→ EXERCISE INSTRUCTIONS: Find the line containing "This screenshot has height=501, width=501." in the entries below. Restate it and each line after it, word for word, up to and including the line containing "This screenshot has width=672, height=574.".

→ DATA TO PROCESS:
>>>

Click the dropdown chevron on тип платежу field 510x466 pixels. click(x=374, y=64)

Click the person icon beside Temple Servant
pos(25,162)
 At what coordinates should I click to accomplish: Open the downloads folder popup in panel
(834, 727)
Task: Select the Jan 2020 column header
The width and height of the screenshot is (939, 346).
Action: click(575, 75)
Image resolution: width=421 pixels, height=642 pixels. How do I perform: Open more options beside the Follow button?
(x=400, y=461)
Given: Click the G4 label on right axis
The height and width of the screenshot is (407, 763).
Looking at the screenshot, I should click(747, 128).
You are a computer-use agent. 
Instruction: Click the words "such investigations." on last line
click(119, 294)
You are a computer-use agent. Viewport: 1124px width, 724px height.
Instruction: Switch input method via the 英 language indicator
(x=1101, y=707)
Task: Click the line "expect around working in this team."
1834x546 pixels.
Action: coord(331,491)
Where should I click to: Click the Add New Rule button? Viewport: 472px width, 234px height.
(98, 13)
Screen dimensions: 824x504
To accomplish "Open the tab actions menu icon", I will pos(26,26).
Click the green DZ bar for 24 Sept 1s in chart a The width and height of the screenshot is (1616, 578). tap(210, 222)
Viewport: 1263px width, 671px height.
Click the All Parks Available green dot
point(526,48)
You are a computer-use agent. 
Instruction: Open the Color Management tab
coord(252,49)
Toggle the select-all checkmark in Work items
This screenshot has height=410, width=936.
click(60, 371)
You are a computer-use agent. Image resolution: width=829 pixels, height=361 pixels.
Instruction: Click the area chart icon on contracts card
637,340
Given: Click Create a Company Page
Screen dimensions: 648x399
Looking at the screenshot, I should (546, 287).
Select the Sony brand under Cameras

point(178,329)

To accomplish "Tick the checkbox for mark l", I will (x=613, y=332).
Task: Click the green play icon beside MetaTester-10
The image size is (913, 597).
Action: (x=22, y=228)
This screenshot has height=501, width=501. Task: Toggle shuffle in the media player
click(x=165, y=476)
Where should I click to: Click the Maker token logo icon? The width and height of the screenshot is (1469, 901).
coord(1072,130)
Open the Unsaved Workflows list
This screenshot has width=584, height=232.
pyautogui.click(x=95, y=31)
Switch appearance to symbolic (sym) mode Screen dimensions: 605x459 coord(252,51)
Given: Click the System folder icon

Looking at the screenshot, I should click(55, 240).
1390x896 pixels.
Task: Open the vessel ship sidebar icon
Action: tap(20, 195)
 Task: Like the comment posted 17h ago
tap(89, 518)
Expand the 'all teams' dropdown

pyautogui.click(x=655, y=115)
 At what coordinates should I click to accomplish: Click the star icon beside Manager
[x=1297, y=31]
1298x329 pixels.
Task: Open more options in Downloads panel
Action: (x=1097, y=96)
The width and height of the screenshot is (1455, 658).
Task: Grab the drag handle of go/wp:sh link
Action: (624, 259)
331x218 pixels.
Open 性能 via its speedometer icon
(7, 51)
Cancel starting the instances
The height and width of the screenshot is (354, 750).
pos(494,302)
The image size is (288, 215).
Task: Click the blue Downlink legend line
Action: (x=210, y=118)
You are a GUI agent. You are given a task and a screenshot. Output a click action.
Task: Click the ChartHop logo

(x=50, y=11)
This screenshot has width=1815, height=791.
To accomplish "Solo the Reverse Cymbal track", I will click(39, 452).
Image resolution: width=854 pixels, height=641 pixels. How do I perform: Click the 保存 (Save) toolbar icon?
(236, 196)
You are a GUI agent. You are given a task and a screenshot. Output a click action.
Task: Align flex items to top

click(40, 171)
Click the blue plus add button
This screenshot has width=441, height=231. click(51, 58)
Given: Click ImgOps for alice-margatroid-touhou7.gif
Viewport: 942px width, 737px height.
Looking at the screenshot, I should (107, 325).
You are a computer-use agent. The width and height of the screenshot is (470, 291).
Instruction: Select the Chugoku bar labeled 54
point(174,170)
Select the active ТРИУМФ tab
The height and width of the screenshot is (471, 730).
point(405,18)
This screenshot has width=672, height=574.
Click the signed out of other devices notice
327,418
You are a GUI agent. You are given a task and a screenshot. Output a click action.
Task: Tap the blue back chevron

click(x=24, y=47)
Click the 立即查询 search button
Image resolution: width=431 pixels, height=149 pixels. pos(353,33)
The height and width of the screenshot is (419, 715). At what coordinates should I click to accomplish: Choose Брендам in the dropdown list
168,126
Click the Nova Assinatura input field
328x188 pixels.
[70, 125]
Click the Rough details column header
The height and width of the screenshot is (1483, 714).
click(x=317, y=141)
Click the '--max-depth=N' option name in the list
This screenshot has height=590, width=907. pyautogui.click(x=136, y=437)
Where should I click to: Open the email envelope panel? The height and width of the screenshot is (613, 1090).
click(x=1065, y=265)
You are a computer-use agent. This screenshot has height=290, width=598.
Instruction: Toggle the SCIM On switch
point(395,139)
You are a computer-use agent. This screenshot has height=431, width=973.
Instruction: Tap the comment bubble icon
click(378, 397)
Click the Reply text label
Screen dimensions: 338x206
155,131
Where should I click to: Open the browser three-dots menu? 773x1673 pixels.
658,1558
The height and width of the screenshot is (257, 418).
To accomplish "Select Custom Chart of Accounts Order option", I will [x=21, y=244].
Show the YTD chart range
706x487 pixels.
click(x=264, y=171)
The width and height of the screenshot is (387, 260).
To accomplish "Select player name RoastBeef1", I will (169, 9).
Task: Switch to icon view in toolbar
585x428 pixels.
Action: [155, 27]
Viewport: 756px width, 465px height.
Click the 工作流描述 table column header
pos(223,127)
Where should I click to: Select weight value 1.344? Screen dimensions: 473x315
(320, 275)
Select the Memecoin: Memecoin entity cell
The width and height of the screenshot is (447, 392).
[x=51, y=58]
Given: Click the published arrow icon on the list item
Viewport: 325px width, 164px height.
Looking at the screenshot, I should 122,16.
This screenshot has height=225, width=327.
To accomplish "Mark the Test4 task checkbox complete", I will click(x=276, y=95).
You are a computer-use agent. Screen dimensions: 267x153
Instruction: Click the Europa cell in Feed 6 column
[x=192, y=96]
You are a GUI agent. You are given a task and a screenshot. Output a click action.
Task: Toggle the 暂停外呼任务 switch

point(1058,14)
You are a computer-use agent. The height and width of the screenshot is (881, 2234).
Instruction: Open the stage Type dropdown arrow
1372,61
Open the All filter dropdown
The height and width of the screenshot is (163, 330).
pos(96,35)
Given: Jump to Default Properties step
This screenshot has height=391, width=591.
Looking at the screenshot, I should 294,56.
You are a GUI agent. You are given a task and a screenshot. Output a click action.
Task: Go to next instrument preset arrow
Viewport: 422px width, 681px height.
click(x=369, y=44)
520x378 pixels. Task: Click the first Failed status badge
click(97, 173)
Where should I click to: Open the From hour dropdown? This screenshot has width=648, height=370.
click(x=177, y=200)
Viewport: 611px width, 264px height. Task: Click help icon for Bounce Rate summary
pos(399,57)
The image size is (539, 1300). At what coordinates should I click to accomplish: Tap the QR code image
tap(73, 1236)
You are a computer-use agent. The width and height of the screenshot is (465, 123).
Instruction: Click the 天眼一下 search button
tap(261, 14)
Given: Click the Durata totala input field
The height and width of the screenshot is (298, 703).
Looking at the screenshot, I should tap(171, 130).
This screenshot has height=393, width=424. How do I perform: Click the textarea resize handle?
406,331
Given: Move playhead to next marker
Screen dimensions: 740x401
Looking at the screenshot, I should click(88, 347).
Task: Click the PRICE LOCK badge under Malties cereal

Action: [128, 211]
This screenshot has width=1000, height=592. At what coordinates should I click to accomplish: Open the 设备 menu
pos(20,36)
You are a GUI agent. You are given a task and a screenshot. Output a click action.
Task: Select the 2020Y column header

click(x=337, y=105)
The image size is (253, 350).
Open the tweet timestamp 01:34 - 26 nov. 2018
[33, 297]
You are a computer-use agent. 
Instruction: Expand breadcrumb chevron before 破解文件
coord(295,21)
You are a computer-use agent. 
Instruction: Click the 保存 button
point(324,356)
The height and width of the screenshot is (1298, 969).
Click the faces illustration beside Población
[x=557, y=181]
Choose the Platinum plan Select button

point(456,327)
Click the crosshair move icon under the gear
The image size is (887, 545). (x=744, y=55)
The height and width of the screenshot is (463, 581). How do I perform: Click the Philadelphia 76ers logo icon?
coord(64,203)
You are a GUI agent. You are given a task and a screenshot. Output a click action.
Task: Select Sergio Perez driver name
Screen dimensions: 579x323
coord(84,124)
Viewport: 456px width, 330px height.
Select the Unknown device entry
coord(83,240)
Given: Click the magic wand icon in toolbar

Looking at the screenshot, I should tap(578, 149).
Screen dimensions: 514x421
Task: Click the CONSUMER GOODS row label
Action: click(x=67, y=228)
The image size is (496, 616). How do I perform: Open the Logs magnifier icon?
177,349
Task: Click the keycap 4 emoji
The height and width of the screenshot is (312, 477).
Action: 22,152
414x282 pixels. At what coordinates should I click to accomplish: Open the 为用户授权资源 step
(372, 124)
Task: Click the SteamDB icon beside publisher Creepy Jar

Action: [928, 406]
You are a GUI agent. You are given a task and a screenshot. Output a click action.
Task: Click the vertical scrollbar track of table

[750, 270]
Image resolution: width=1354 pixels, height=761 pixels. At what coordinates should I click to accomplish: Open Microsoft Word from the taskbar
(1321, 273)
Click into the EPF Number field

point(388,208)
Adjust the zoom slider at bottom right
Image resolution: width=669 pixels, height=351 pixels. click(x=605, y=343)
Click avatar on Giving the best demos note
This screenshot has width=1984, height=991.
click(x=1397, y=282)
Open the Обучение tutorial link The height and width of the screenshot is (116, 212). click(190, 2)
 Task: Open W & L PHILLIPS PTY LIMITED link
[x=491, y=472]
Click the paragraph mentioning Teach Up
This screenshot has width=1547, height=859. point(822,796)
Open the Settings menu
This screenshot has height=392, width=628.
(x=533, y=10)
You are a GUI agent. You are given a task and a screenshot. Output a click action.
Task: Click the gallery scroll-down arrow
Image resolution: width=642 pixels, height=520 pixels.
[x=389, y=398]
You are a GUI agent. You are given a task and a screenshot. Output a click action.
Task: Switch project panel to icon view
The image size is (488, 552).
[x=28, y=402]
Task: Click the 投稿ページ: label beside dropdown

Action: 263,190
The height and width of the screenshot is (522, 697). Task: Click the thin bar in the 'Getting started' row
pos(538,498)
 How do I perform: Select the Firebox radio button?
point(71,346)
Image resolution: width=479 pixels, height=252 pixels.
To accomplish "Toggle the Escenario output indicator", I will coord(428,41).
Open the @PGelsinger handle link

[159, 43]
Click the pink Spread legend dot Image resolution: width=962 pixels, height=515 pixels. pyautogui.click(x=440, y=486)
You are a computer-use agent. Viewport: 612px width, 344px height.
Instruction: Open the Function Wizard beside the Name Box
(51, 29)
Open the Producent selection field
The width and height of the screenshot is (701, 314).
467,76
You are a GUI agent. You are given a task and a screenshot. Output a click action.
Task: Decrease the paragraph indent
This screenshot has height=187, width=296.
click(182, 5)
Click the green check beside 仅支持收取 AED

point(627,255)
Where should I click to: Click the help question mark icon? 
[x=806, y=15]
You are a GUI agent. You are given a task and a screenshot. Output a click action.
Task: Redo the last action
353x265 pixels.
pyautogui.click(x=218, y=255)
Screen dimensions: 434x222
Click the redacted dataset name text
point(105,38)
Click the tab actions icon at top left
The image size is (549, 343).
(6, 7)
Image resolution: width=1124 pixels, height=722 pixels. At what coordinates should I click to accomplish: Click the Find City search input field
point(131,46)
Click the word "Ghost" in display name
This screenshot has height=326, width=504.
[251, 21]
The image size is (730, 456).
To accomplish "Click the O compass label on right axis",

<<<

→ EXERCISE RESPONSE:
This screenshot has height=501, width=501. Task: Toggle shuffle in the media player
click(x=165, y=476)
Where should I click to: Click the Maker token logo icon? The width and height of the screenshot is (1469, 901).
coord(1072,130)
Open the Unsaved Workflows list
This screenshot has width=584, height=232.
pyautogui.click(x=95, y=31)
Switch appearance to symbolic (sym) mode Screen dimensions: 605x459 coord(252,51)
Given: Click the System folder icon

Looking at the screenshot, I should click(55, 240).
1390x896 pixels.
Task: Open the vessel ship sidebar icon
Action: tap(20, 195)
 Task: Like the comment posted 17h ago
tap(89, 518)
Expand the 'all teams' dropdown

pyautogui.click(x=655, y=115)
 At what coordinates should I click to accomplish: Click the star icon beside Manager
[x=1297, y=31]
1298x329 pixels.
Task: Open more options in Downloads panel
Action: (x=1097, y=96)
The width and height of the screenshot is (1455, 658).
Task: Grab the drag handle of go/wp:sh link
Action: (624, 259)
331x218 pixels.
Open 性能 via its speedometer icon
(7, 51)
Cancel starting the instances
The height and width of the screenshot is (354, 750).
pos(494,302)
The image size is (288, 215).
Task: Click the blue Downlink legend line
Action: (x=210, y=118)
You are a GUI agent. You are given a task and a screenshot. Output a click action.
Task: Click the ChartHop logo

(x=50, y=11)
This screenshot has width=1815, height=791.
To accomplish "Solo the Reverse Cymbal track", I will click(39, 452).
Image resolution: width=854 pixels, height=641 pixels. How do I perform: Click the 保存 (Save) toolbar icon?
(236, 196)
You are a GUI agent. You are given a task and a screenshot. Output a click action.
Task: Align flex items to top

click(40, 171)
Click the blue plus add button
This screenshot has width=441, height=231. click(51, 58)
Given: Click ImgOps for alice-margatroid-touhou7.gif
Viewport: 942px width, 737px height.
Looking at the screenshot, I should (107, 325).
You are a computer-use agent. The width and height of the screenshot is (470, 291).
Instruction: Select the Chugoku bar labeled 54
point(174,170)
Select the active ТРИУМФ tab
The height and width of the screenshot is (471, 730).
point(405,18)
This screenshot has width=672, height=574.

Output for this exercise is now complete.